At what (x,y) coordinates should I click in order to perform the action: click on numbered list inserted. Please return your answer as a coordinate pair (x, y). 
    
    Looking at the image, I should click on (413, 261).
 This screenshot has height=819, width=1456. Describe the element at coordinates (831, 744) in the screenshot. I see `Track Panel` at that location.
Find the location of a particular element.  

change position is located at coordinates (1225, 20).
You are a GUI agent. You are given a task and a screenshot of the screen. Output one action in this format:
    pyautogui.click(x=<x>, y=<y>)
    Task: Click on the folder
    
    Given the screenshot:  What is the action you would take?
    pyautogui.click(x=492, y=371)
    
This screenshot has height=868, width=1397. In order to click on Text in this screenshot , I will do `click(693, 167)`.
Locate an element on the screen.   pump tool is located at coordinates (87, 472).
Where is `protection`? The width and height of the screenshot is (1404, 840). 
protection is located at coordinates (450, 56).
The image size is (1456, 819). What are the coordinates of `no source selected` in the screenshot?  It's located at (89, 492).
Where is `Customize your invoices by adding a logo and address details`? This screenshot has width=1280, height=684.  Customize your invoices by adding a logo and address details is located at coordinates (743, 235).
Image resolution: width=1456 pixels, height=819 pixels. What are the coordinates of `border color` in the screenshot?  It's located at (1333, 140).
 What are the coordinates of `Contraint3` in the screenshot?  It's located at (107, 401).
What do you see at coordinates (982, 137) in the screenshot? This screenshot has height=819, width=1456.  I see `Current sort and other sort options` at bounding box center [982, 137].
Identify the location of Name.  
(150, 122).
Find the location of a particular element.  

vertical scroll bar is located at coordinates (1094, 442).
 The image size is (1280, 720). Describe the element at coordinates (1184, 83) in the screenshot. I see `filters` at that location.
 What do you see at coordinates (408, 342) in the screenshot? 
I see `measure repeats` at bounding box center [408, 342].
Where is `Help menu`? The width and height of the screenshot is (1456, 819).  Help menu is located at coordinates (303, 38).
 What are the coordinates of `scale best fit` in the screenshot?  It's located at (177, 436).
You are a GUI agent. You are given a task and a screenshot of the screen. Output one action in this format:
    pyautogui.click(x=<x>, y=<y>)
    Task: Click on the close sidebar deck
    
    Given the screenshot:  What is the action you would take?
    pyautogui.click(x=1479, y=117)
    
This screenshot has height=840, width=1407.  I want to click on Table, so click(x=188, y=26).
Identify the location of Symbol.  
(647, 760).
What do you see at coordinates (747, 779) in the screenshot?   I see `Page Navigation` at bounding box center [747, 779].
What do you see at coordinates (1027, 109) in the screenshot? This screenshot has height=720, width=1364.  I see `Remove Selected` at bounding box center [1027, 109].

REQUIREMENTS:
Copy the lines from the very first one through the line containing "change position is", including both.

OUTPUT BELOW:
At what (x,y) coordinates should I click in order to perform the action: click on numbered list inserted. Please return your answer as a coordinate pair (x, y). 
    
    Looking at the image, I should click on (413, 261).
 This screenshot has height=819, width=1456. Describe the element at coordinates (831, 744) in the screenshot. I see `Track Panel` at that location.
Find the location of a particular element.  

change position is located at coordinates (1225, 20).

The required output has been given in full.